Maclennan was born in 1873, the son of George Maclennan, and educated at George Watson's College. Articled to McArthy and Watson in 1888 he attended Heriot-Watt College and the School of Art. He spent a year with Leadbetter & Fairley before joining Henry in 1894 and at some point made a study tour of France. He passed the qualifying exam in 1902 and although no London classes are mentioned in his nomination papers, he was able to call on the London architects John Slater and Edward Augustus Gruning, together with Richard Phene Spiers, head of the RA Schools, as proposers when he was admitted ARIBA on 2 March 1903. In 1907 he married Euphemia Anderson, daughter of John Cathles, Secretary of the North British Railway Company, a match which probably brought useful connections.
Henry died on 18 September 1929, leaving very substantial moveable estate of £19,075 7s 0d.
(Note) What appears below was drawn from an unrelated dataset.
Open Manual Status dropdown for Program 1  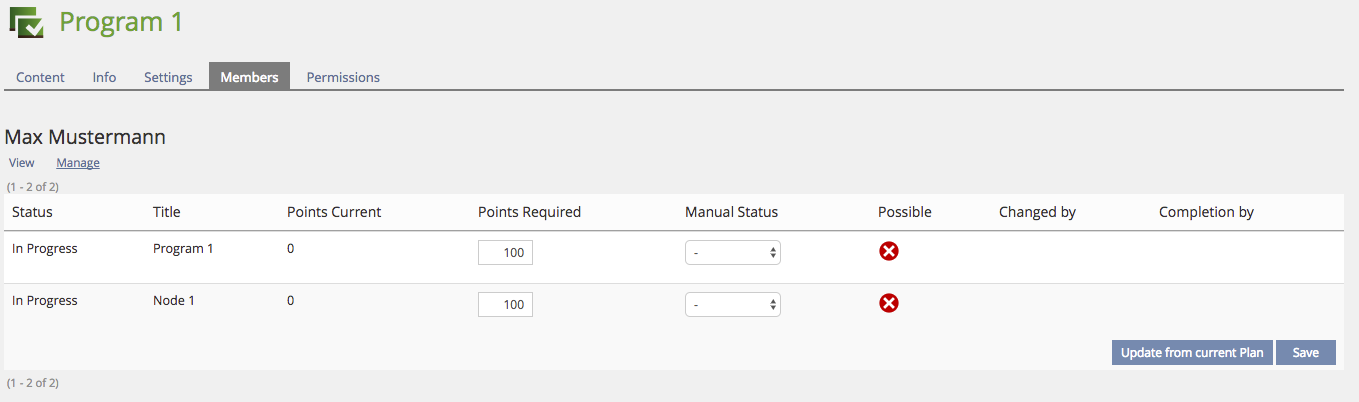[x=732, y=253]
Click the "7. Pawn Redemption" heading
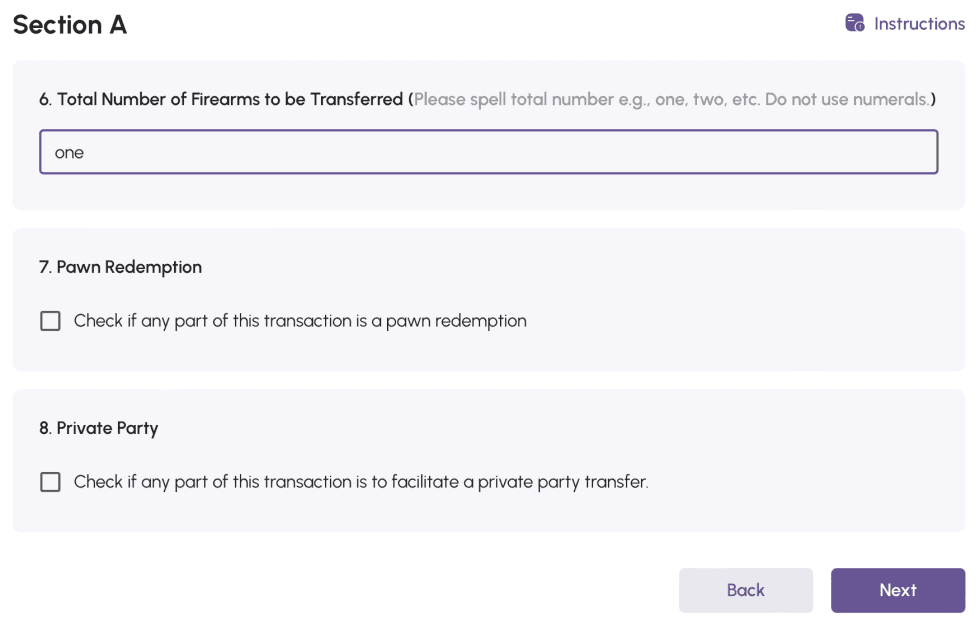The height and width of the screenshot is (633, 980). click(120, 267)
Maclennan thereafter ran the practice with junior partners, including J C Cunningham and his own daughter, Mrs E L Westwater. He took a rather more active part in public life than Henry. He joined the Queen's Edinburgh Rifles in 1890, was President of the Edinburgh Architectural Association 1914-18, and during the First World War he served on the Architects' War Committee and volunteered for service as sub-lieutenant in a Royal Engineers Signal Company in 1917. After the war he was one of the founders of the Royal Incorporation of Architects in Scotland of which he was later president and like Henry before him he was Dean of Guild 1930-34. From 1934 to 1937 he was assistant Master of the Merchant Company and was Moderator of the High Constables and Guard of Honour of Holyroodhouse in 1941. In his youth he played water polo.
Maclennan retired in 1949 and died 25 February 1957.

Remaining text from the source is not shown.